Lucas felt a pressure behind his eyes that could quickly turn into a headache. He pinched the bridge of his nose. “I was told things would be slow here until spring. Instead, our guests include a woman with an escaping wallaby, three homeless men, and six exhibitionists who may at some point need intervention to get them out of the river.”
“They might be wearing swimsuits,” Riley said brightly. “Just because we haven’t seen them doesn’t mean they don’t exist. Of course, I’ve told myself the same thing about unicorns, dragons, and honest politicians. So, you know…”
He leveled his gaze at her. “Is all this craziness your way of getting back at me for becoming your boss?”
“You would think that, wouldn’t you? But the sad answer to that question is no.”
He swept his hand in the direction of the stairs. “All of this is normal?”
She had the grace to blush, and her voice dropped. “I ran a special with lowered rates to get more winter business, and this is the clientele that showed up. In retrospect, that may have been a mistake.”
“Yeah, make sure the manager approves the specials from now on.”
She sighed. “Yes, sir.”
The printer finally stopped spitting out papers. Riley gathered the stack and tapped the bottom on the desk to straighten it.
“What is all of that?” he asked. He was fully expecting her to tell him it was some horrible and tedious report that he would have to read.
“Mrs. Nickle, the guest in room five, needed something printed. Granted, I hadn’t expected it to be three hundred pages, but we’re all about serving our guests, especially when Carson is paying for the paper.”
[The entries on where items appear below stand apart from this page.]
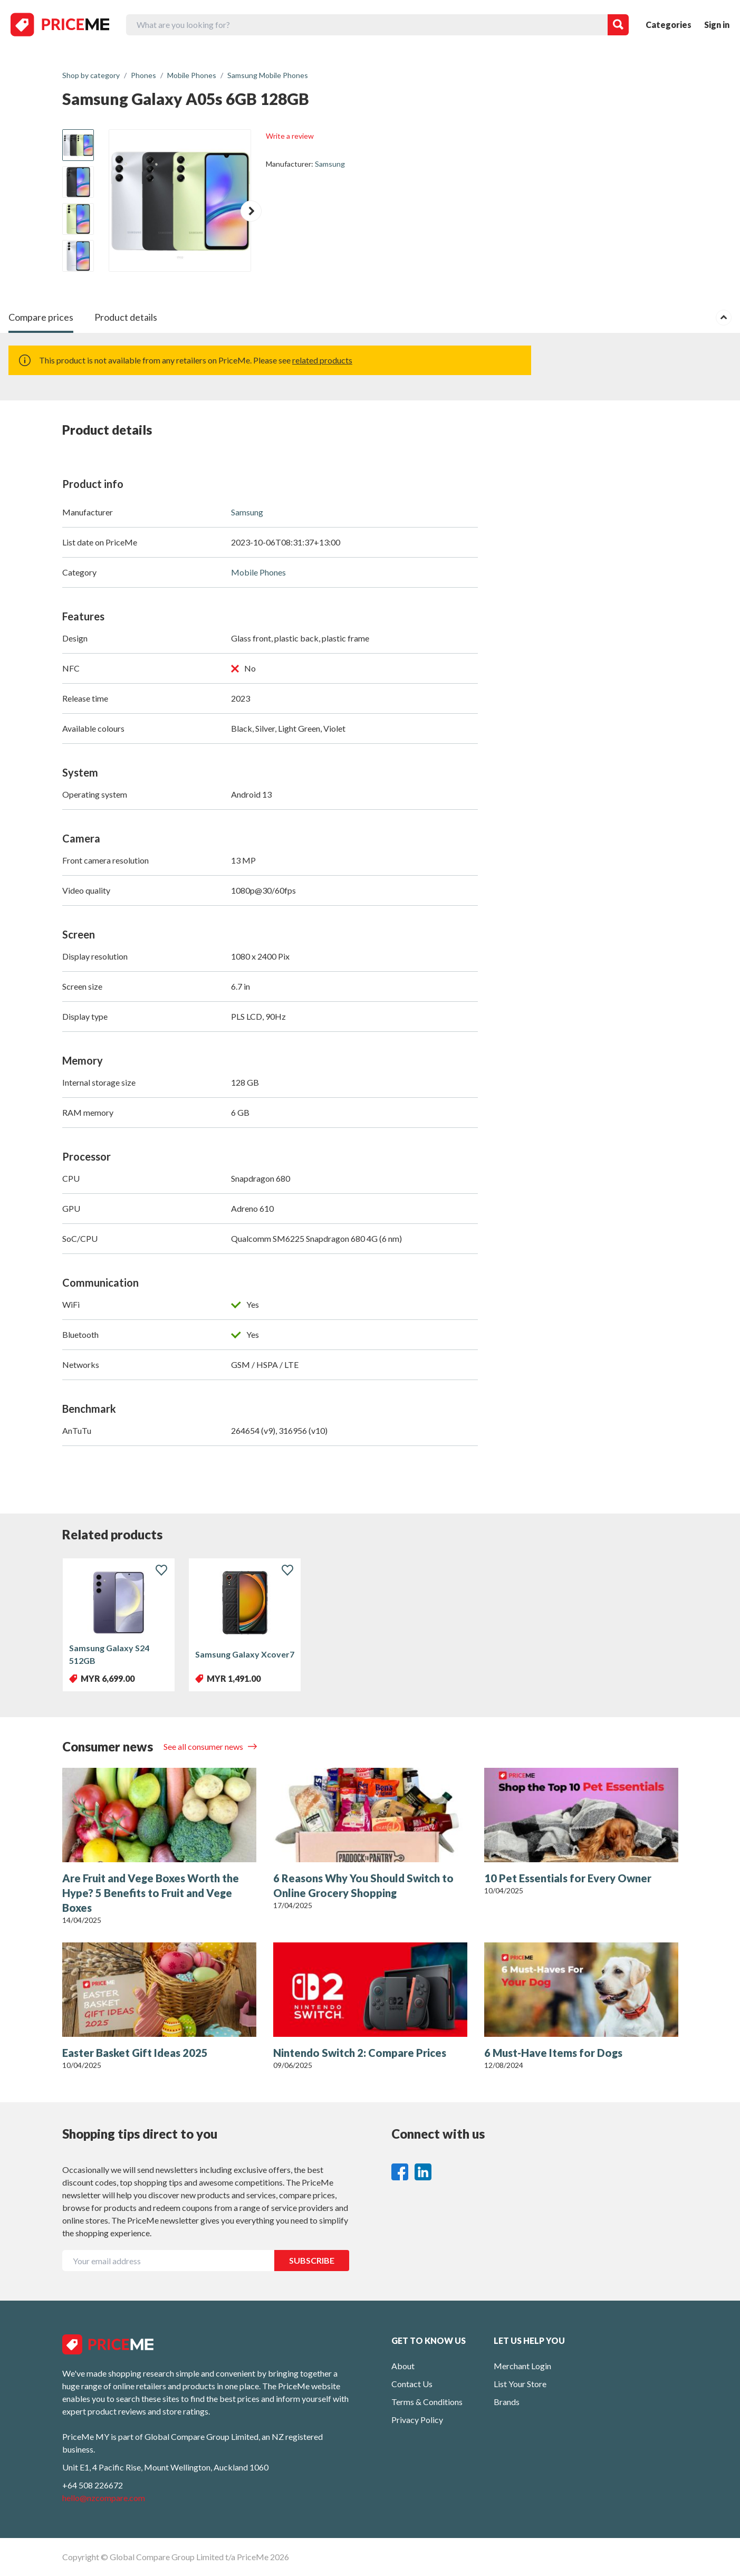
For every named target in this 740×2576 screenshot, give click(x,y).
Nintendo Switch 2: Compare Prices (359, 2052)
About (403, 2366)
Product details (125, 317)
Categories (668, 25)
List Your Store (520, 2384)
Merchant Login (522, 2366)
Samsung (330, 163)
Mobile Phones (258, 572)
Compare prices (40, 317)
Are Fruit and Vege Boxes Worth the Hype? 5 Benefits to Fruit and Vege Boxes (150, 1893)
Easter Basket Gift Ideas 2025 (135, 2052)
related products (322, 360)
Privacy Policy (417, 2420)
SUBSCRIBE (311, 2260)
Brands (507, 2402)
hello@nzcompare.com (103, 2498)
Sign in (716, 25)
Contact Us (412, 2384)
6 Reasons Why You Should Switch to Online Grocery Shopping (363, 1885)
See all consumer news (204, 1746)
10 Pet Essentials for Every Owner (567, 1878)
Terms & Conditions (427, 2402)
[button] (251, 211)
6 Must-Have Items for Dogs (553, 2052)
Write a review (290, 135)
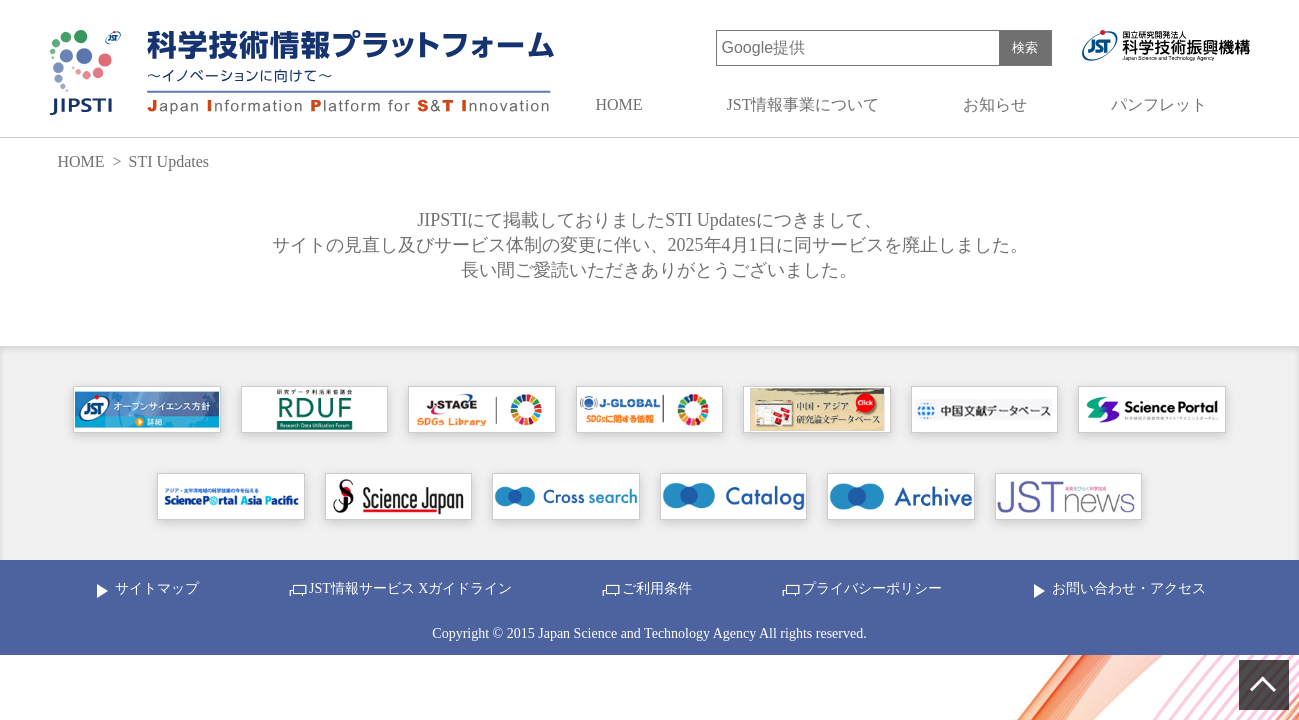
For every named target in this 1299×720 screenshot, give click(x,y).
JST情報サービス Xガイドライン (410, 588)
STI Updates (169, 161)
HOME (618, 104)
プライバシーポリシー (872, 588)
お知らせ (995, 104)
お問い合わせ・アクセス (1129, 588)
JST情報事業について (803, 104)
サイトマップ (157, 588)
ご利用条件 (657, 588)
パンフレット (1159, 104)
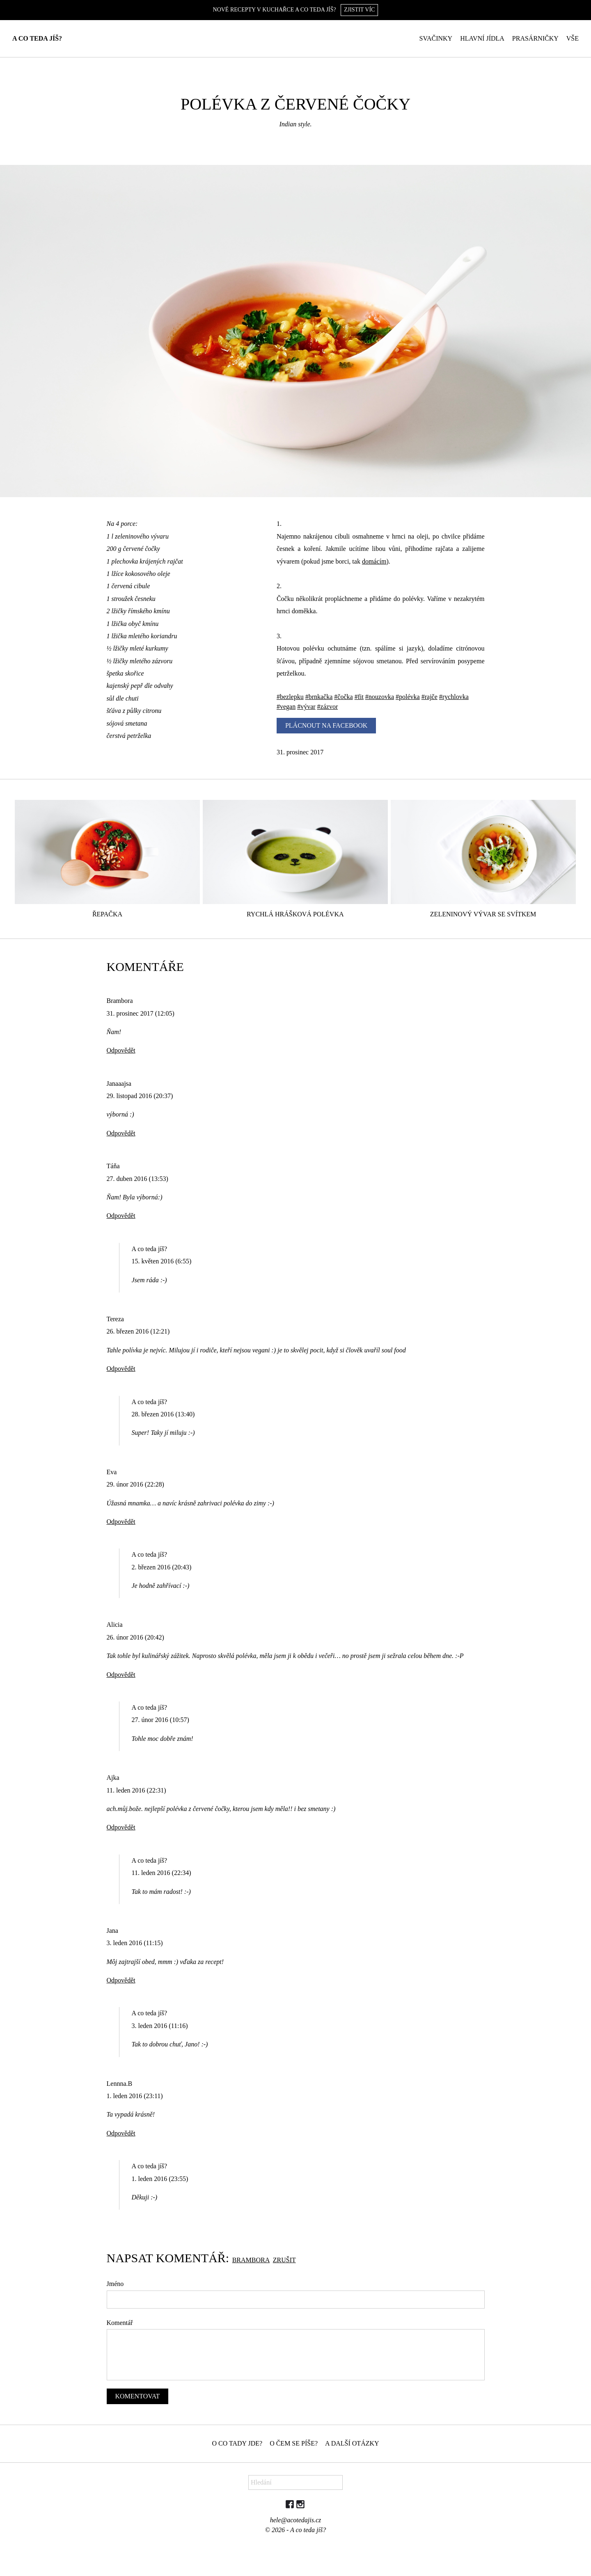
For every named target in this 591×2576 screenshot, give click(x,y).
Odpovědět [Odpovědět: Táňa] (121, 1215)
Lucas eyed the stack. It was hefty enough to be used as a step stool. “The front desk doesn’t have limits on how much you’ll print for guests?”
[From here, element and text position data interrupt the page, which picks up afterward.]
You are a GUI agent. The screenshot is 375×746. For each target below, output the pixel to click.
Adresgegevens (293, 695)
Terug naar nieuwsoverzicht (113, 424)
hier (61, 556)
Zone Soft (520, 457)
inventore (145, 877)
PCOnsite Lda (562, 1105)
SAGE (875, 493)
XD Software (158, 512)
“We do,” Riley admitted, “but I was worried about wallaby containment and forgot to ask her how many pages it was.” Riley’s gaze went to the stairs, and her voice dropped. “Here’s Mrs. Nickle now.”
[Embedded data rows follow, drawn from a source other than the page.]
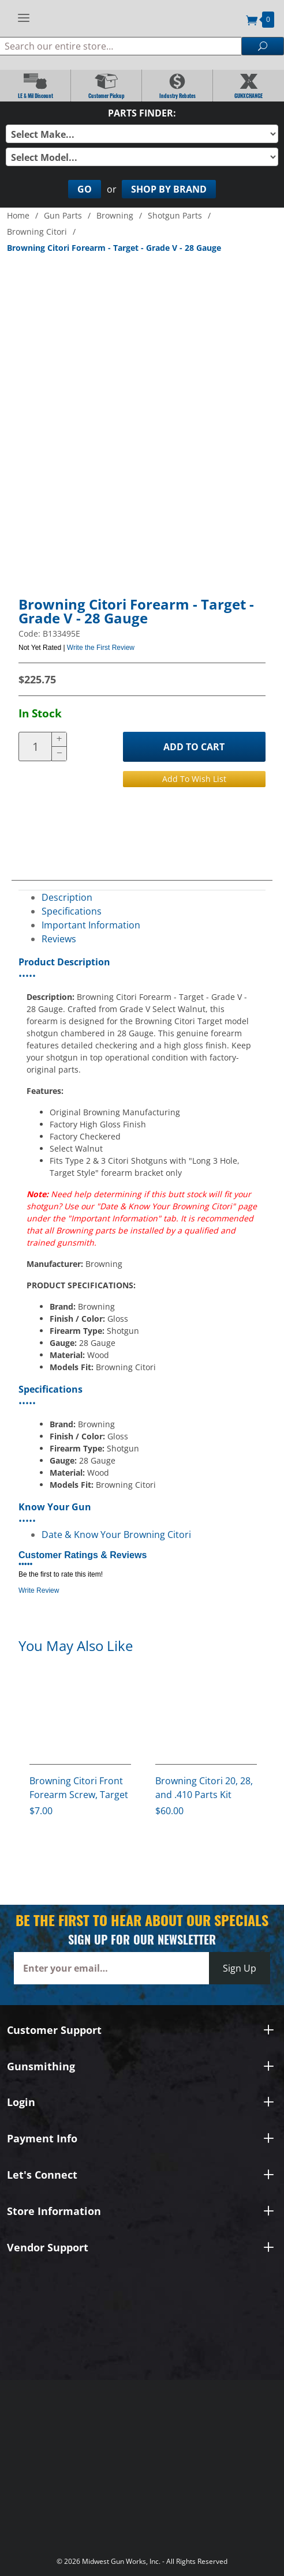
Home (18, 215)
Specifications (72, 911)
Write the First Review (100, 648)
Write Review (38, 1590)
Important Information (91, 925)
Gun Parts (63, 215)
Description (67, 897)
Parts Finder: (142, 113)
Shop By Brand (169, 189)
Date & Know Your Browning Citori (116, 1534)
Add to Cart (194, 746)
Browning (114, 215)
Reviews (59, 938)
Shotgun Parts (175, 215)
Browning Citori (37, 231)
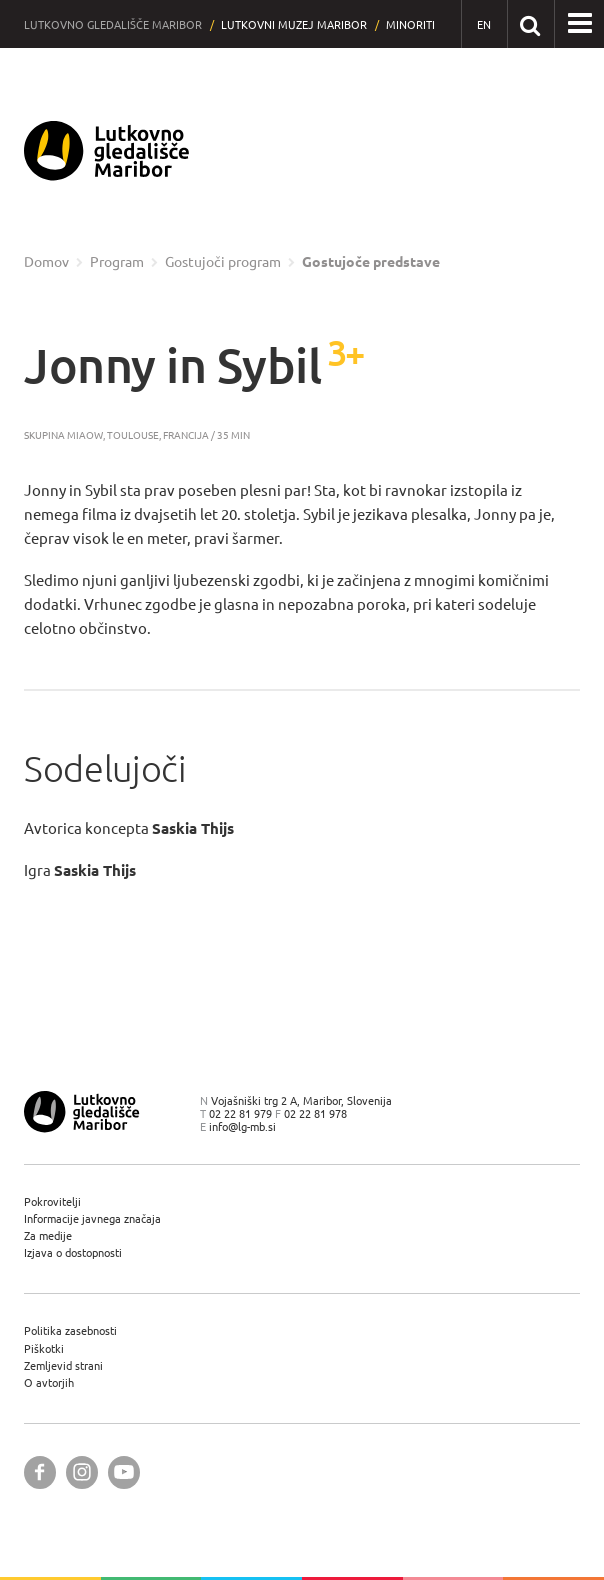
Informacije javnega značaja (92, 1218)
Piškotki (44, 1348)
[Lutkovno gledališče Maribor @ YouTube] (124, 1472)
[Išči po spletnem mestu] (530, 23)
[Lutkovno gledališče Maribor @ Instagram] (82, 1472)
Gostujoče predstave (371, 262)
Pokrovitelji (52, 1201)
An elderly woman descended the last of the steps and headed across the lobby to them. She was gesturing behind her to the staircase in blinking bewilderment. “Either a half dozen naked men are chasing a little kangaroo around the second-floor, or I’m having a nervous breakdown.”
“You’re not having a breakdown.” Riley picked up her phone. “We have a marsupial situation. I’ll let housekeeping know where they can find the wallaby.”
“Oh, good.” The woman stopped gesturing towards the stairwell but left her finger in the air. “And why aren’t the men wearing clothes?”
Riley punched in a number. “We’re all wondering that.” With the phone pressed to her ear, she handed the stack of papers to the woman. “I’ll have the manager talk to the men about the inn’s dress code.” She swept her hand toward Lucas. “This is Mr. Clark, the manager.”
Lucas nodded, resigned. “I’ll talk to the polar club.”
Mrs. Nickle tucked the stack of paper into her arms. “Thank you.” She held out her hand to shake Lucas’s. “Glad to meet you, Mr. Clark. You have a lovely inn, and when I say it’s the perfect place to kill someone, I mean that as the highest compliment.”
Somehow the comment didn’t even surprise him.
The woman turned on her heel and headed back to the stairs. Lucas watched her go for a moment, then walked around the desk to head to the second floor. “Are you going to explain her statement,” he asked Riley, “or just let me wonder if she’s a serial killer?”
Wendy must’ve answered her phone because Riley ignored him and began telling the housekeeper that the wallaby was spotted on the second floor.
Sure, Riley wasn’t trying to get back at him. She’d probably booked every criminal in Montana, and now he was going to have to do background checks on the lot of them just so he’d be able to sleep at night.
Ex-girlfriends.
Riley.
Heaven help them both. He laughed and shook his head. Man, he’d missed her.